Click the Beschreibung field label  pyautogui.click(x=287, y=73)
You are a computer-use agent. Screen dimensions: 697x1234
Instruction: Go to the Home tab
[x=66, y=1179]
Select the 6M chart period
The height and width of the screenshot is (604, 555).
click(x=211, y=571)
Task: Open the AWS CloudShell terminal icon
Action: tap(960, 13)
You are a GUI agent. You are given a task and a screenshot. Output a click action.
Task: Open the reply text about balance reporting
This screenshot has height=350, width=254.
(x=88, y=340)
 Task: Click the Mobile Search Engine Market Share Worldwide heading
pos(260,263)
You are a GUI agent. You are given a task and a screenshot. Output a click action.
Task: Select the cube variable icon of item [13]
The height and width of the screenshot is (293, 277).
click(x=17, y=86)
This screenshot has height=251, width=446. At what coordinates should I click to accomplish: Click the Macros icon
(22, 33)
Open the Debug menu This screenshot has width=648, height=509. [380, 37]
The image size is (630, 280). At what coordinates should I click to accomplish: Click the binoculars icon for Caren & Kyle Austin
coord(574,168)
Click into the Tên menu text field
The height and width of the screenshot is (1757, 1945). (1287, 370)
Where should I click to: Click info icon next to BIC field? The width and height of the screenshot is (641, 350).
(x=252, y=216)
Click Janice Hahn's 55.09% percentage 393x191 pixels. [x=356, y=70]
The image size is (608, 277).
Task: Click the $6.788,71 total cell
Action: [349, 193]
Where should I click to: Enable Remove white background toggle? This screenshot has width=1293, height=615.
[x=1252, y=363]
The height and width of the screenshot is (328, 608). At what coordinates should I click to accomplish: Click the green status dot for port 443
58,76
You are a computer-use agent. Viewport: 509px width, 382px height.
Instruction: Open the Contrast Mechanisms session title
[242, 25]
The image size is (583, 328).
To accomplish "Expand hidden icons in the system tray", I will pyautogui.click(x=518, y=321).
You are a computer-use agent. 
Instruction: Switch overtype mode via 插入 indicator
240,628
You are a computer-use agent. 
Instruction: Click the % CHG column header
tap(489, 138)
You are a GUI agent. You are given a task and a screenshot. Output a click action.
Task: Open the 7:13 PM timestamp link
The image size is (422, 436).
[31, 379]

- - - -

## Job
Reproduce the items above line for line, without changing anything.

## Response to the exercise
Click the Beschreibung field label  pyautogui.click(x=287, y=73)
You are a computer-use agent. Screen dimensions: 697x1234
Instruction: Go to the Home tab
[x=66, y=1179]
Select the 6M chart period
The height and width of the screenshot is (604, 555).
click(x=211, y=571)
Task: Open the AWS CloudShell terminal icon
Action: tap(960, 13)
You are a GUI agent. You are given a task and a screenshot. Output a click action.
Task: Open the reply text about balance reporting
This screenshot has height=350, width=254.
(x=88, y=340)
 Task: Click the Mobile Search Engine Market Share Worldwide heading
pos(260,263)
You are a GUI agent. You are given a task and a screenshot. Output a click action.
Task: Select the cube variable icon of item [13]
The height and width of the screenshot is (293, 277).
click(x=17, y=86)
This screenshot has height=251, width=446. At what coordinates should I click to accomplish: Click the Macros icon
(22, 33)
Open the Debug menu This screenshot has width=648, height=509. [380, 37]
The image size is (630, 280). At what coordinates should I click to accomplish: Click the binoculars icon for Caren & Kyle Austin
coord(574,168)
Click into the Tên menu text field
The height and width of the screenshot is (1757, 1945). (1287, 370)
Where should I click to: Click info icon next to BIC field? The width and height of the screenshot is (641, 350).
(x=252, y=216)
Click Janice Hahn's 55.09% percentage 393x191 pixels. [x=356, y=70]
The image size is (608, 277).
Task: Click the $6.788,71 total cell
Action: [349, 193]
Where should I click to: Enable Remove white background toggle? This screenshot has width=1293, height=615.
[x=1252, y=363]
The height and width of the screenshot is (328, 608). At what coordinates should I click to accomplish: Click the green status dot for port 443
58,76
You are a computer-use agent. Viewport: 509px width, 382px height.
Instruction: Open the Contrast Mechanisms session title
[242, 25]
The image size is (583, 328).
To accomplish "Expand hidden icons in the system tray", I will pyautogui.click(x=518, y=321).
You are a computer-use agent. 
Instruction: Switch overtype mode via 插入 indicator
240,628
You are a computer-use agent. 
Instruction: Click the % CHG column header
tap(489, 138)
You are a GUI agent. You are given a task and a screenshot. Output a click action.
Task: Open the 7:13 PM timestamp link
The image size is (422, 436).
[31, 379]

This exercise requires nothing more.